** Data for review **
☆ ☆ ☆
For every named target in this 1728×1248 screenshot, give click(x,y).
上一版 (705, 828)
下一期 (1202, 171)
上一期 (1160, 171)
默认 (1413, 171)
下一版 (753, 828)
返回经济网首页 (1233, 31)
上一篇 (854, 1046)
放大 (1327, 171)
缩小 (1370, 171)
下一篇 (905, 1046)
☆ ☆ ☆
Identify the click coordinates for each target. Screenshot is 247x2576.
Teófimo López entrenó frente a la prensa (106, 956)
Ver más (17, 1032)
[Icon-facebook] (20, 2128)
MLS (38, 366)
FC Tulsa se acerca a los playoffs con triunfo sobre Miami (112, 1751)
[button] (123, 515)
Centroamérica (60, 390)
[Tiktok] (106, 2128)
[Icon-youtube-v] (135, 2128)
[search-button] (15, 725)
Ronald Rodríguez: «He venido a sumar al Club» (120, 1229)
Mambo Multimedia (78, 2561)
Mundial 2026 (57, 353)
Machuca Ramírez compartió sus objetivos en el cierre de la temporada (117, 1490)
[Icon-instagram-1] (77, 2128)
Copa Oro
☆ ☆ ☆
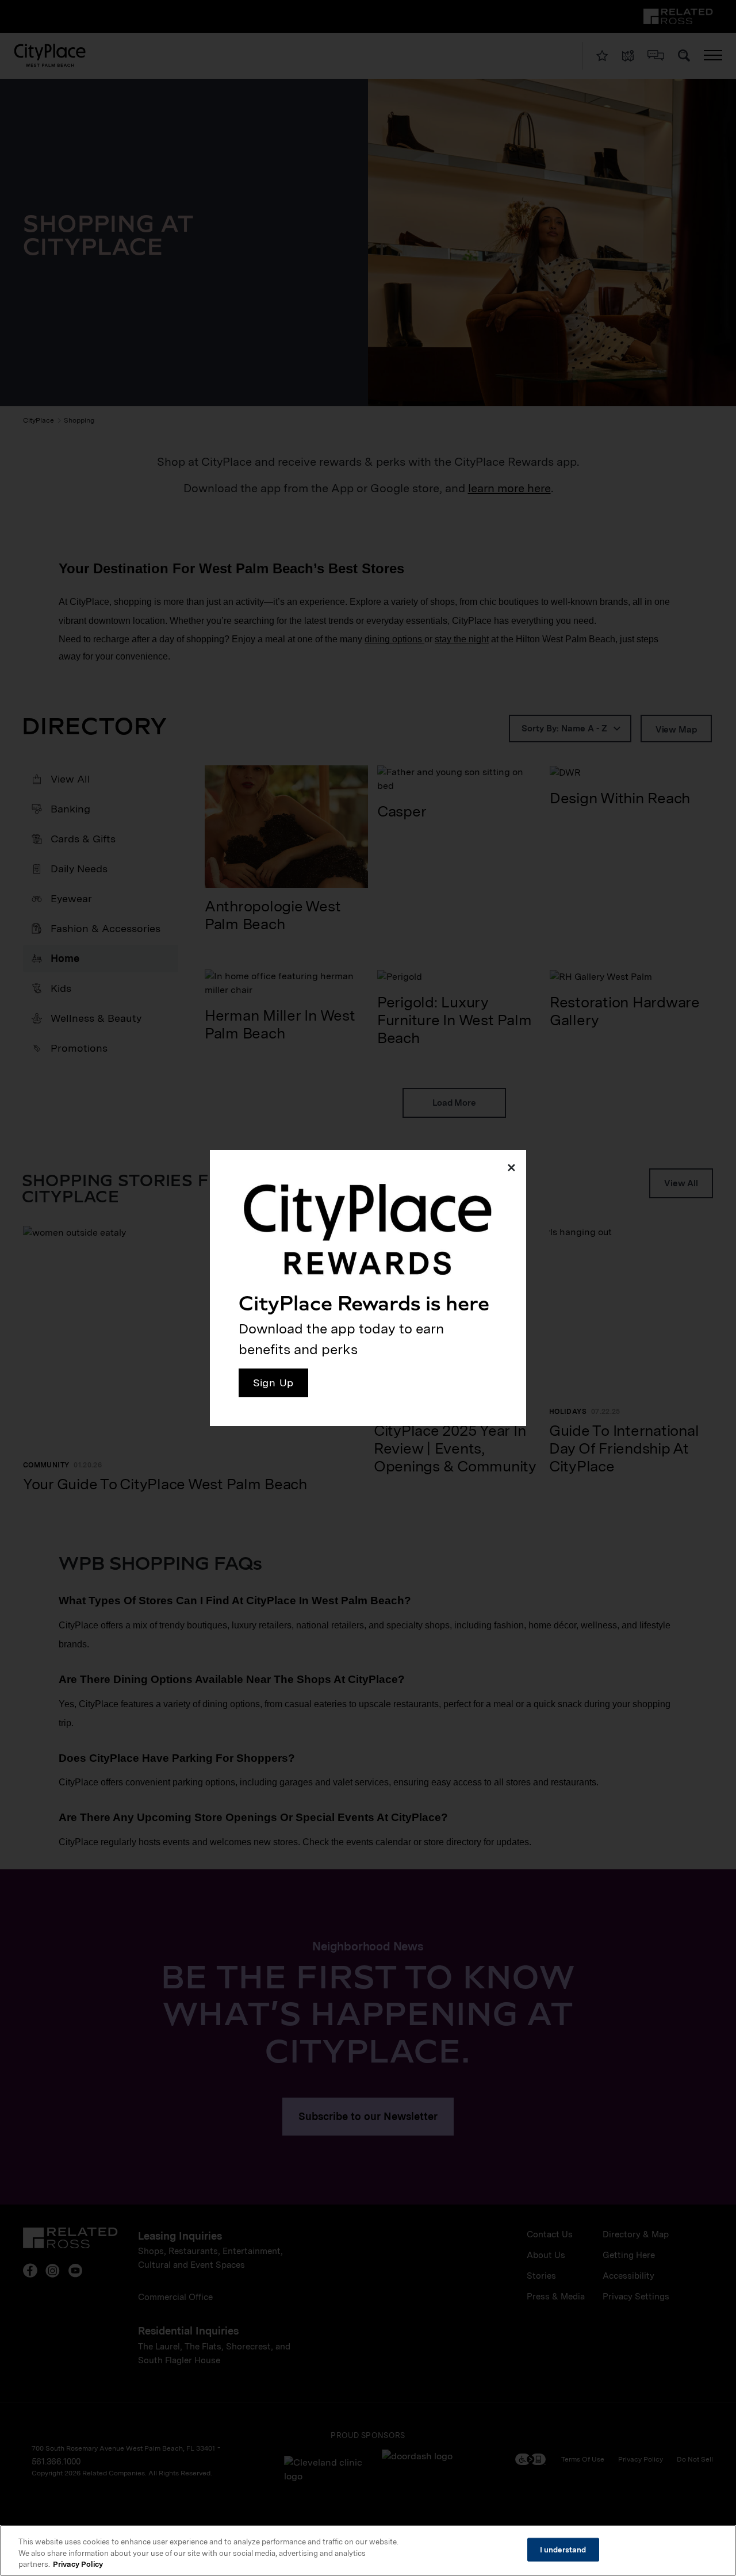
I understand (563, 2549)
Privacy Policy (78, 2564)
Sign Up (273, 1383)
☆ ☆ ☆
** Assigned task **
Filter the preceding entries down to the lines with "Icon".

** Solution for this problem **
[Icon-facebook] (20, 2128)
[Icon-youtube-v] (135, 2128)
[Icon-instagram-1] (77, 2128)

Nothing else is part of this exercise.